**RECORDS FOR THE TASK**
= = = = =

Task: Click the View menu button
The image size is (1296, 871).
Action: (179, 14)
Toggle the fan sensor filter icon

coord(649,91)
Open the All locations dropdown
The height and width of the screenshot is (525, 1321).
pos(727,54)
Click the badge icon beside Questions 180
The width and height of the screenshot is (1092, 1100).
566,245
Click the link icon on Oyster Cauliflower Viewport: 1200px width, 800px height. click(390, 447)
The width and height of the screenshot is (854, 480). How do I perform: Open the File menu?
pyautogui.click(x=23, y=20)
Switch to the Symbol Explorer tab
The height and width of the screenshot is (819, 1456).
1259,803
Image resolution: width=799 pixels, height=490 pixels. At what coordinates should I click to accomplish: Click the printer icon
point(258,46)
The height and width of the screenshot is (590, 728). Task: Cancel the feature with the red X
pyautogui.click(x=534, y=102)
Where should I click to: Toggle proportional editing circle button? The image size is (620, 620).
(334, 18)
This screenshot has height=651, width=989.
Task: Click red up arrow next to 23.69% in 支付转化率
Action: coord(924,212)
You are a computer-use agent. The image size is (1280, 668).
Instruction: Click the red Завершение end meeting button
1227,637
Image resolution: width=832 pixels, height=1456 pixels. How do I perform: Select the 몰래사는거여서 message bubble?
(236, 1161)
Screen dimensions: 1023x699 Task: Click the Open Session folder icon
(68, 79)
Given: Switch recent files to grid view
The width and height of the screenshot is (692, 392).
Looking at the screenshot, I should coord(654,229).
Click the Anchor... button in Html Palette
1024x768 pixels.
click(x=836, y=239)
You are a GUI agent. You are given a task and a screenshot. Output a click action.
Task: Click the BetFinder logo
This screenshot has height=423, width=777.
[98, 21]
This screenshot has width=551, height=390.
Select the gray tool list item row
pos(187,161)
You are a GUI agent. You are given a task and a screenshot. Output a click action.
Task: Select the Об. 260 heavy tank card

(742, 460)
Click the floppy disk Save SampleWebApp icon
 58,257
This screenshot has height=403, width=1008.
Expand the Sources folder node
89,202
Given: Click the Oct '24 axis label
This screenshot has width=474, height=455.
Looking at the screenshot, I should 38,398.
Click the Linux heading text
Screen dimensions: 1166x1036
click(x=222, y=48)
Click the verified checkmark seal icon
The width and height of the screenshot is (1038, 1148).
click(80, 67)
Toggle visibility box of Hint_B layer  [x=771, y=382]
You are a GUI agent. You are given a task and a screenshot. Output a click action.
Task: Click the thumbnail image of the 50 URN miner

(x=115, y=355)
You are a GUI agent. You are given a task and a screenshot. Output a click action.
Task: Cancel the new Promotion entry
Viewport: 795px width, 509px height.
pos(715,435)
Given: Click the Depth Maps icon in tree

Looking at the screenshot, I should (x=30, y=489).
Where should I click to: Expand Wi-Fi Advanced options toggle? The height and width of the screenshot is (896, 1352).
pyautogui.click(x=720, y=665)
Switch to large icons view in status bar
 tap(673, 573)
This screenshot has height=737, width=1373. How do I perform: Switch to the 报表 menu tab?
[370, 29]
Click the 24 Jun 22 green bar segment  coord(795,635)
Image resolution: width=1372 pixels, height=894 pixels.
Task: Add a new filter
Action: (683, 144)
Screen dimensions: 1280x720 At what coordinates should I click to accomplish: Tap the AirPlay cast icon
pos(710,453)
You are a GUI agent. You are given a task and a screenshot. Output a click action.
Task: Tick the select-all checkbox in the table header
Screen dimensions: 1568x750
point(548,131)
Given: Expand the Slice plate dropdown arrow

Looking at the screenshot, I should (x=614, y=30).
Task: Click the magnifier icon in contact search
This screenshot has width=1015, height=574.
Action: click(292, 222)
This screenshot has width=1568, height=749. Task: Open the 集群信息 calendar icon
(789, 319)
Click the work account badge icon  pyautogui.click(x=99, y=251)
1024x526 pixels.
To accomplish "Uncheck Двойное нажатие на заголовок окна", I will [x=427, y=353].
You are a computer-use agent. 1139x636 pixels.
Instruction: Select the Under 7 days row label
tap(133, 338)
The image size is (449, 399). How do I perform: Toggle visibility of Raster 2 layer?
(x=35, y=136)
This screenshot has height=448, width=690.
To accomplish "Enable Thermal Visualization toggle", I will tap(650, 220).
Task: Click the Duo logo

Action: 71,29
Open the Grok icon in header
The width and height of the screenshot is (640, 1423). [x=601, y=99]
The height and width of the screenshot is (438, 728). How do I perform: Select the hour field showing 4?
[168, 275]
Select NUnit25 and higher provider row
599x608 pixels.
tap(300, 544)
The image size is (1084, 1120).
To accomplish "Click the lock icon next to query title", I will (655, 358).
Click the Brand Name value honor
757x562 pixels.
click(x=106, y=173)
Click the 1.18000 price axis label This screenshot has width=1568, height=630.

= = = = =

**TASK OBJECTIVE**
Taking the records above, retype every line from the one with "Where should I click to: Toggle" down to the one with "Given: Click the Oct '24 axis label", exactly and with nothing else.

**SOLUTION TO THIS PROBLEM**
Where should I click to: Toggle proportional editing circle button? The image size is (620, 620).
(334, 18)
This screenshot has height=651, width=989.
Task: Click red up arrow next to 23.69% in 支付转化率
Action: coord(924,212)
You are a computer-use agent. The image size is (1280, 668).
Instruction: Click the red Завершение end meeting button
1227,637
Image resolution: width=832 pixels, height=1456 pixels. How do I perform: Select the 몰래사는거여서 message bubble?
(236, 1161)
Screen dimensions: 1023x699 Task: Click the Open Session folder icon
(68, 79)
Given: Switch recent files to grid view
The width and height of the screenshot is (692, 392).
Looking at the screenshot, I should coord(654,229).
Click the Anchor... button in Html Palette
1024x768 pixels.
click(x=836, y=239)
You are a GUI agent. You are given a task and a screenshot. Output a click action.
Task: Click the BetFinder logo
This screenshot has height=423, width=777.
[98, 21]
This screenshot has width=551, height=390.
Select the gray tool list item row
pos(187,161)
You are a GUI agent. You are given a task and a screenshot. Output a click action.
Task: Select the Об. 260 heavy tank card

(742, 460)
Click the floppy disk Save SampleWebApp icon
 58,257
This screenshot has height=403, width=1008.
Expand the Sources folder node
89,202
Given: Click the Oct '24 axis label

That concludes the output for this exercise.